[Opening DATA SUPPLIED section]

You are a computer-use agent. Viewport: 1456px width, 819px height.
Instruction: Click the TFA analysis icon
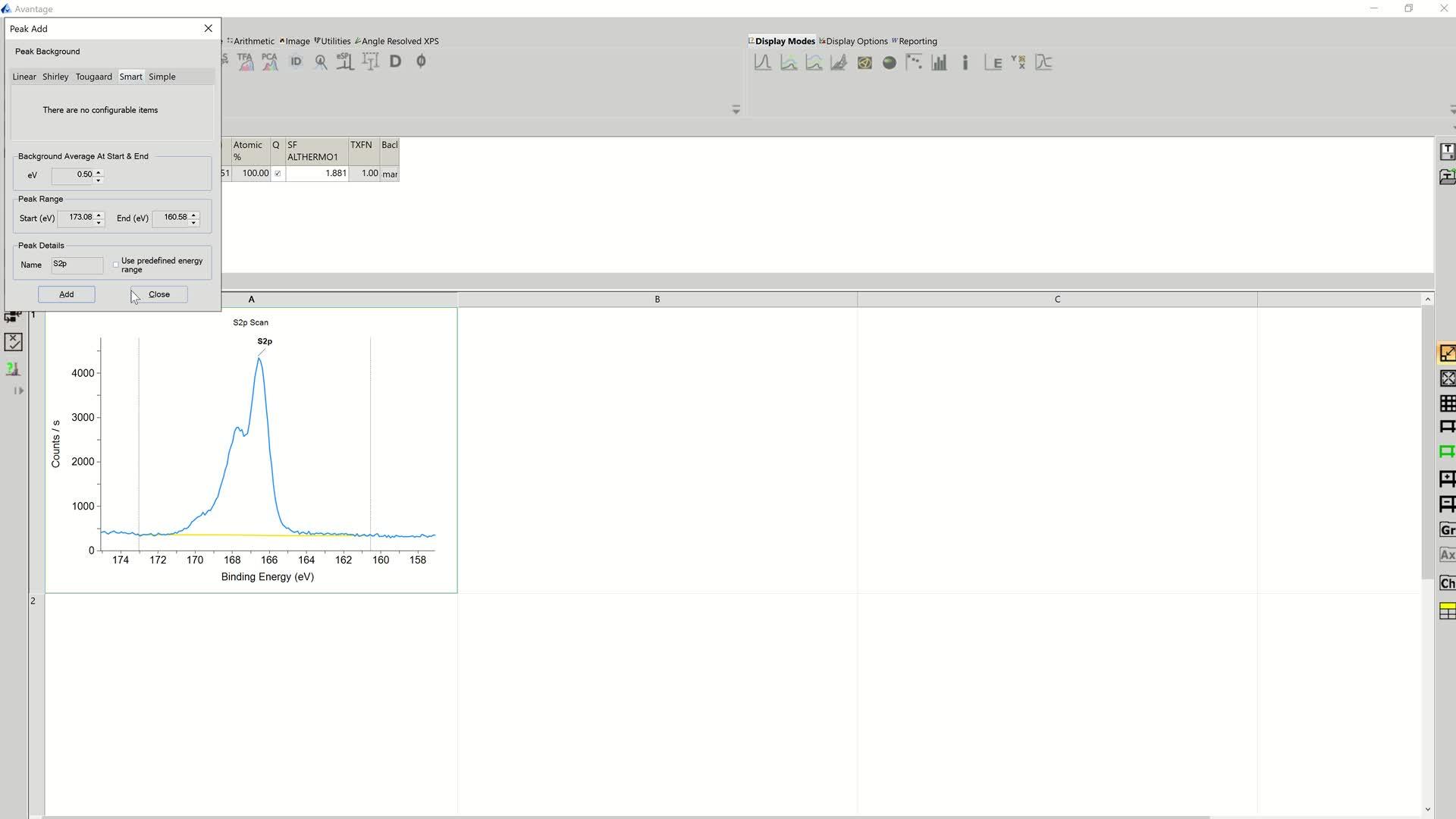[x=245, y=62]
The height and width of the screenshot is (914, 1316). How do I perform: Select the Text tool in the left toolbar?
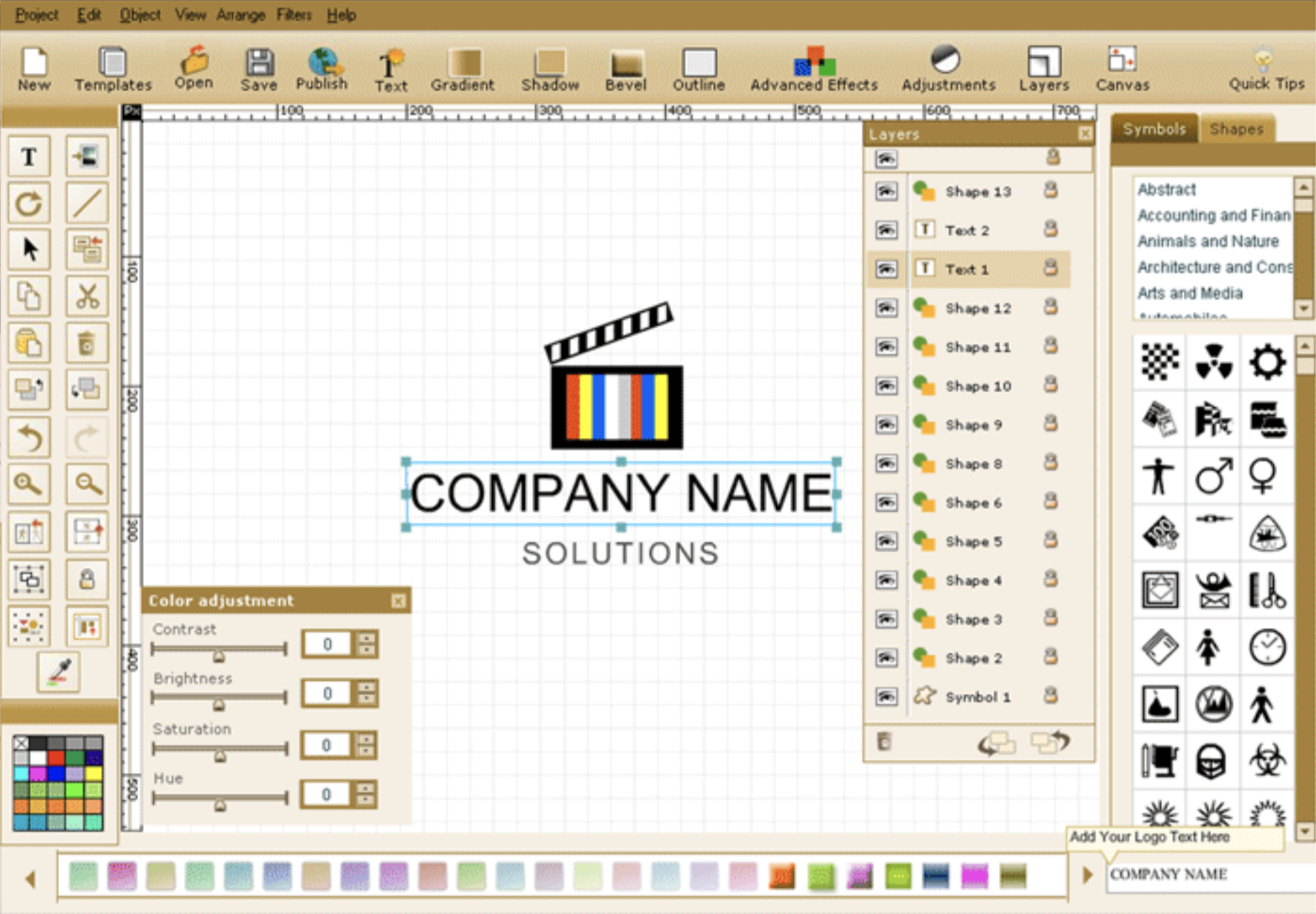[28, 156]
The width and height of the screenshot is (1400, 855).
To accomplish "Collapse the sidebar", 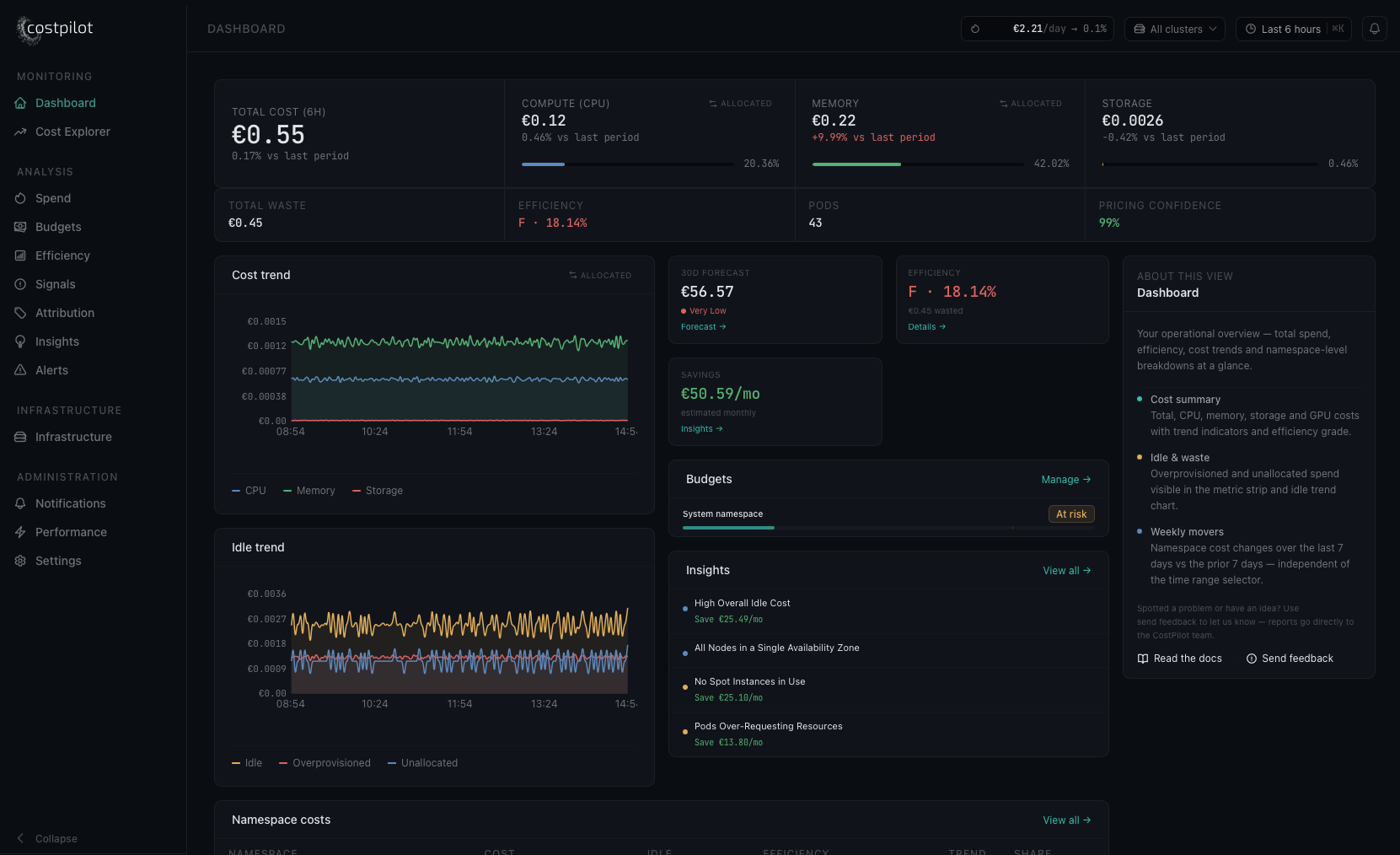I will pyautogui.click(x=46, y=838).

[Closing DATA SUPPLIED section]

## DIRECTIONS FOR THIS TASK
Although pictures appear among the records above, none are to be output; print exactly the lines from the line containing "Instruction: Click the TFA analysis icon" through the line containing "The width and".

## RESULT OF THIS TASK
Instruction: Click the TFA analysis icon
[x=245, y=62]
The height and width of the screenshot is (914, 1316). How do I perform: Select the Text tool in the left toolbar?
[28, 156]
The width and height of the screenshot is (1400, 855).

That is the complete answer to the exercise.